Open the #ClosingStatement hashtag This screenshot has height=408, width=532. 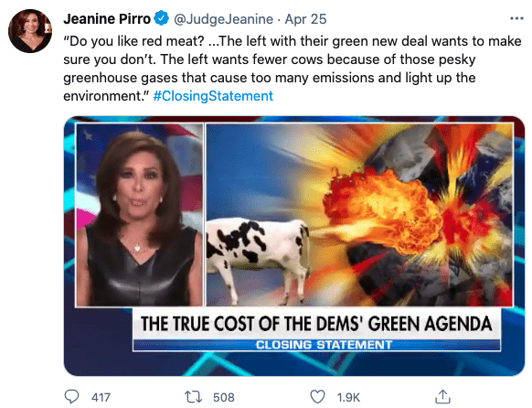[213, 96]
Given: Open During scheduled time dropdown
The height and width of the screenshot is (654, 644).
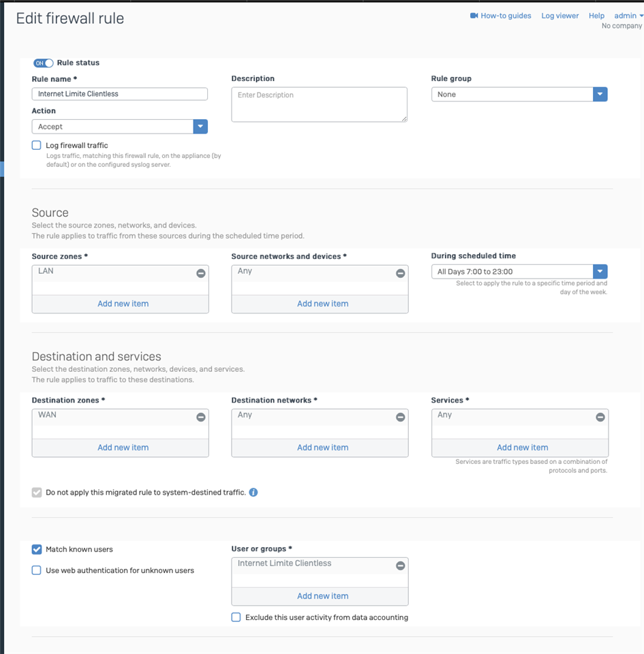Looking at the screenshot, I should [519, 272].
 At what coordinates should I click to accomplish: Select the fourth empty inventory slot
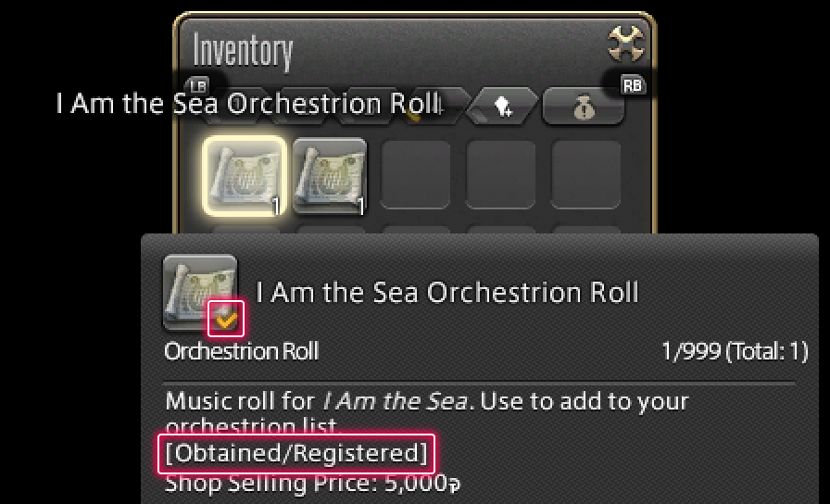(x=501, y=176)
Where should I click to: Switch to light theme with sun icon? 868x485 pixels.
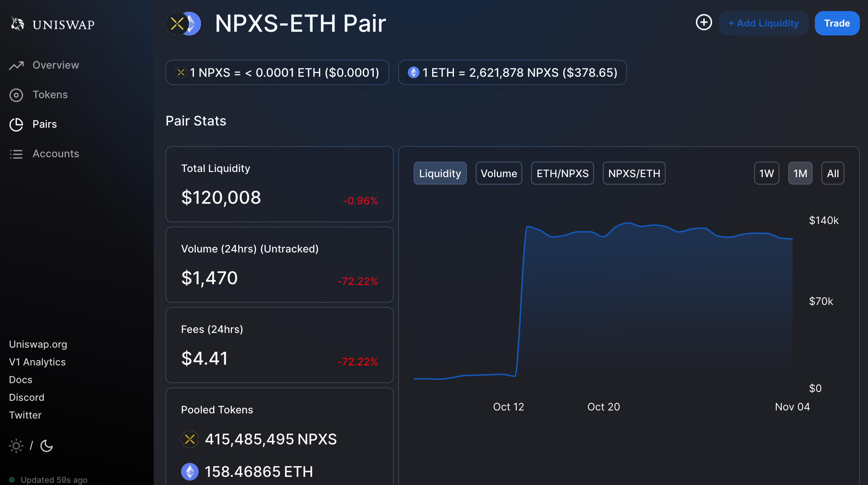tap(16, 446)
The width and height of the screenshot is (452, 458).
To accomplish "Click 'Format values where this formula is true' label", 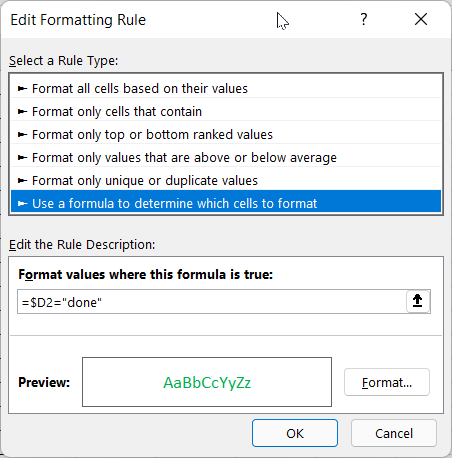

=======

EXERCISE INSTRUCTIONS: Pictures are to be omitted. Output verbatim only the lines from the one holding "Where should I" through the end of the material, both included.

THE ANSWER:
Where should I click to: Switch to light theme with sun icon? 868x485 pixels.
tap(16, 446)
The width and height of the screenshot is (452, 458).
To accomplish "Click 'Format values where this formula is true' label", 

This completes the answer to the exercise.